Tutto succede senza il Programma nazionale per la gestione del combustibile esaurito e dei rifiuti radioattivi, che doveva essere definito entro il 31 dicembre scorso (decreto legislativo 45/2014). Il «piano regolatore» del nucleare prevederebbe un inventario sull’ubicazione e la quantità di scorie. E una discussione partecipata in base alla Convenzione di Aarhus sul diritto dei cittadini alla trasparenza delle decisioni in materia ambientale.

La storia dell’atomo in Italia è fatta di silenzi, contraddizioni, ritardi. Le associazioni ambientaliste – Legambiente e Pro Natura – invitano a dire basta alla costruzione di nuovi depositi «temporanei», uno «spreco di denaro e un alibi per rinviare l’allontanamento delle scorie». Secondo Gian Piero Godio di Legambiente «se si continuano a costruire nuovi depositi non andranno più via da siti inidonei, come Saluggia e Trino Vercellese, dove vengono custodite il 96% delle scorie di tutto Paese». E aggiunge: «I motivi sono due, o al deposito nazionale non crede nemmeno la Sogin o si fanno lavori solo per questioni di affari».
In ballo c’è anche la realizzazione del deposito D3 che contempla l’impianto Cemex (cementazione dei rifiuti radioattivi liquidi, i più pericolosi), il cui appalto è ora commissariato dopo la vicenda tangenti che ha coinvolto l’azienda Maltauro (impegnata nei cantieri dell’Expo) e dirigenti Sogin.
Paola Olivero (Pd), capogruppo dell’opposizione a Saluggia, si chiede quale sia il senso dell’ampliamento «se non di spendere inutilmente soldi pubblici che i cittadini pagano nelle bollette». I depositi temporanei saluggesi e quello permanente nazionale, dove le scorie di Saluggia dovrebbero essere successivamente allocate, «vedrebbero la luce – spiega Olivero – a pochi anni di distanza gli uni dall’altro. E gli attuali lavori del D2 si stanno svolgendo in assenza di Valutazione di Impatto Ambientale».
Gli ambientalisti hanno convocato un’assemblea sabato a Saluggia. La preoccupazione è che gli attuali siti italiani rimangano depositi di se stessi e diventino, inoltre, la tappa ultima delle scorie «espatriate» momentaneamente, per il riprocessamento, all’estero.

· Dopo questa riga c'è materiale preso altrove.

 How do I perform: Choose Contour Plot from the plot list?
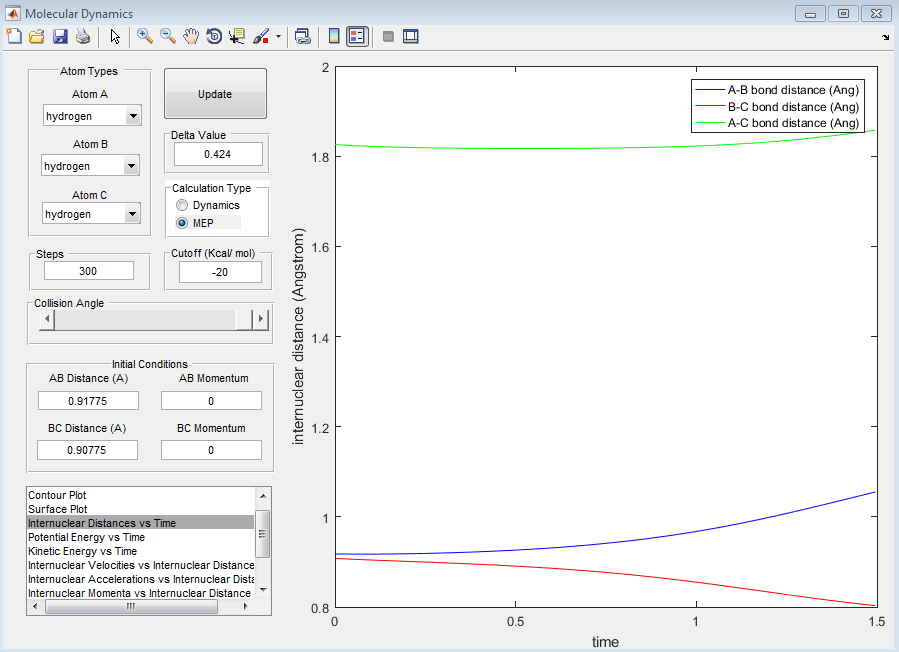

Marco Grimaldi, capogruppo di Sel in Regione Piemonte, chiede, in un documento inviato al presidente Chiamparino e firmato anche da Silvana Accossato e Giovanni Corgnati del Pd, «di non autorizzare alcun ampliamento di volumetrie a Saluggia e di rinnovare la richiesta al governo dell’individuazione in tempi rapidi del sito unico nazionale». Grimaldi spiega: «A settembre il consiglio regionale ha votato una mozione che invitava a cercare una soluzione per disimpegnare il sito di Saluggia, un indirizzo in contrasto con il nuovo piano Sogin». Per la commissione nucleare del comune di Saluggia l’istanza Sogin è «irricevibile».